American writer (born 1951)

Cordelia Caroline Sherman (born 1951, Tokyo, Japan), known professionally as Delia Sherman, is an American fantasy writer and editor. Her novel The Porcelain Dove won the Mythopoeic Fantasy Award.

==Background==
Sherman attended The Chapin School in New York. She received her A.B. at Vassar College in 1972, her Masters of Arts from Brown University in 1975, and her Ph.D. from Brown University in 1981. She has worked as a lecturer at Boston University from 1978 to 1987 and again from 1989 to 1992; and a reviewer with the Women's Review of Books, the New York Review of Science Fiction, and Science Fiction and Fantasy Review Annual between 1988 and 1989. From 1996 to 2004 she was a consulting editor at Tor Books and since 1993 she has been a full-time writer, lecturer and teacher.

She has taught at Hollins College Children's Literature Program; and instructed at the Clarion Science Fiction Writer's Workshop, the WisCon Writing Workshop, the Odyssey Fantasy Writing Workshop and the Alpha Teen Writing Workshop. She was a guest author at the Virginia Highlands Festival Creative Writing Days in 2001.

==Novels==
Her three novels for adults are all from the subgenre Fantasy of Manners:
- Through a Brazen Mirror (1988)
- The Porcelain Dove (1993)
- The Fall of the Kings (2002) (with Ellen Kushner)

Changeling (2006) and its sequel The Magic Mirror of the Mermaid Queen (2009) were fantasy adventures written for younger readers. They are set in "New York Between," a world she has explored in various short stories.
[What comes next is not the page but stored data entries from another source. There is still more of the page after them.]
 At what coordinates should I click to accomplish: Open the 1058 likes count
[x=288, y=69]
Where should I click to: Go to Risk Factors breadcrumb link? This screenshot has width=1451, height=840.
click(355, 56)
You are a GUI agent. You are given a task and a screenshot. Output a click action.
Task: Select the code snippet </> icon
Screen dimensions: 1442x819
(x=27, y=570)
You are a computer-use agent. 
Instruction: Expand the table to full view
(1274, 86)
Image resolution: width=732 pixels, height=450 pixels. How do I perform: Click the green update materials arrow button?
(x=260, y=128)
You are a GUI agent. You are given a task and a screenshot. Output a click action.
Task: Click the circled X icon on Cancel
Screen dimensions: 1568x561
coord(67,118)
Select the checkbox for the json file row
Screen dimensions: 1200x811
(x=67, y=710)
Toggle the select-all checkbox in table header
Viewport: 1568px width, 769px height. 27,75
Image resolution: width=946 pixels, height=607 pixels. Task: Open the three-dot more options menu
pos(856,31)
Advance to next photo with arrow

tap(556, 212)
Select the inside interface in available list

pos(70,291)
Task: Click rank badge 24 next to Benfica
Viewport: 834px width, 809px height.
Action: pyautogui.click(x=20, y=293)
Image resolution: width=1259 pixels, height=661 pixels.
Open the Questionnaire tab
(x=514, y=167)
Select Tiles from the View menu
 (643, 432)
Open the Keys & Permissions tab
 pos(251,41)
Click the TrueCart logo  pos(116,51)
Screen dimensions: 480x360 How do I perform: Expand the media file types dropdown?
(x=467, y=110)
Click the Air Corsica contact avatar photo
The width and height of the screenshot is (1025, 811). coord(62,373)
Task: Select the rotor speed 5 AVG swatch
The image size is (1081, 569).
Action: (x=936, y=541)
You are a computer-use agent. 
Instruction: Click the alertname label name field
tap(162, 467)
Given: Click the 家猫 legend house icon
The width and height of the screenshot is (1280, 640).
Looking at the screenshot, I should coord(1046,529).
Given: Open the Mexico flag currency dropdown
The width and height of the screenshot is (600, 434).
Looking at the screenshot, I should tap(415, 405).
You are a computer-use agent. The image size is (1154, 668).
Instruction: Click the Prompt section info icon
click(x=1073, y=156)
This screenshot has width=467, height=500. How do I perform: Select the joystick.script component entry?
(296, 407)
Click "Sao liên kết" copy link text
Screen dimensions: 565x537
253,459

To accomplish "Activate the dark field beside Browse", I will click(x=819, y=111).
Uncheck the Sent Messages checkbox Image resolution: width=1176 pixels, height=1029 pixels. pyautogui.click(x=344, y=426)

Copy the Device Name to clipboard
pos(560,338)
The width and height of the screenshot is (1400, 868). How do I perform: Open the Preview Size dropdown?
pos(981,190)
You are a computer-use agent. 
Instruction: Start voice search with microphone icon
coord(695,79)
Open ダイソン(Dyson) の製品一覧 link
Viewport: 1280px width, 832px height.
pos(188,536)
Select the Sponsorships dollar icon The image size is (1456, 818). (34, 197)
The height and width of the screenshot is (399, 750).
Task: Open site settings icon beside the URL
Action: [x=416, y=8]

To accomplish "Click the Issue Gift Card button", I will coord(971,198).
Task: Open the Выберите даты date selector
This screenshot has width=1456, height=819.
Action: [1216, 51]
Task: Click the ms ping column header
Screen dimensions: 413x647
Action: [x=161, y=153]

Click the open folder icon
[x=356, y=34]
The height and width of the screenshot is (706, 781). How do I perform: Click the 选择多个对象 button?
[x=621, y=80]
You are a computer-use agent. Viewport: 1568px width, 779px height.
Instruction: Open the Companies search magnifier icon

The Freedom Maze (2011), set in Louisiana in 1960 and 1860, is a young adult fantasy novel that uses the device of time-travel to explore the themes of slavery, courage, womanhood, and family ties. The novel won the 2012 Prometheus Award and the Andre Norton Award.

Her novel The Evil Wizard Smallbone (2016) was nominated for the Andre Norton Award.

==Other work==
Sherman is co-editor (with Ellen Kushner and Donald G. Keller) of the fantasy anthology The Horns of Elfland, and (with Terri Windling) of The Essential Bordertown.

With Kushner and others, she is actively involved in the Interstitial art movement. She was a founding member of (and the first president of) the Interstitial Arts Foundation. She is also a member of the Endicott Studio. Together with Kushner, she was an instructor at the Clarion Workshop 2007 in San Diego.

==Personal life==
She lives in New York City with her wife and sometime collaborator, Ellen Kushner. They were married in 1996.

==Bibliography==

===Novels===
- Through a Brazen Mirror (Ace, 1988; Circlet Press, 1989)
- The Porcelain Dove (Dutton, 1993; Plume, 1994)
- The Fall of the Kings (Bantam Books, 2002) (with Ellen Kushner)
- Changeling (Viking/Penguin, 2006)
- The Magic Mirror of the Mermaid Queen (Viking/Penguin, 2009)
- The Freedom Maze (Big Mouth House, 2011; Candlewick Press, 2014; Editions Hélium, 2014; Constable & Robinson, 2015) – won the Prometheus Award for libertarian science fiction and the Andre Norton Award
- The Evil Wizard Smallbone (Candlewick Press, 2016) - nominated for Andre Norton Award

===Collections===
- Young Woman in a Garden and Other Stories (Small Beer Press, 2015)

===Edited===
- The Horns of Elfland (Roc, 1997) (with Ellen Kushner and Don Keller)
- "The Essential Bordertown : A Traveller's Guide to the Edge of Faerie" (1998)
- Interfictions (IAF Press, 2007) (with Theodora Goss)
- "Interfictions 2 : An Anthology of Interstitial Fiction" (2009)
- Interfictions Zero (interstitialarts.org, 2010–12) (with Helen Pilinovsky)
- Interfictions Online: A Magazine of Interstitial Art (Executive Editor, 2013-)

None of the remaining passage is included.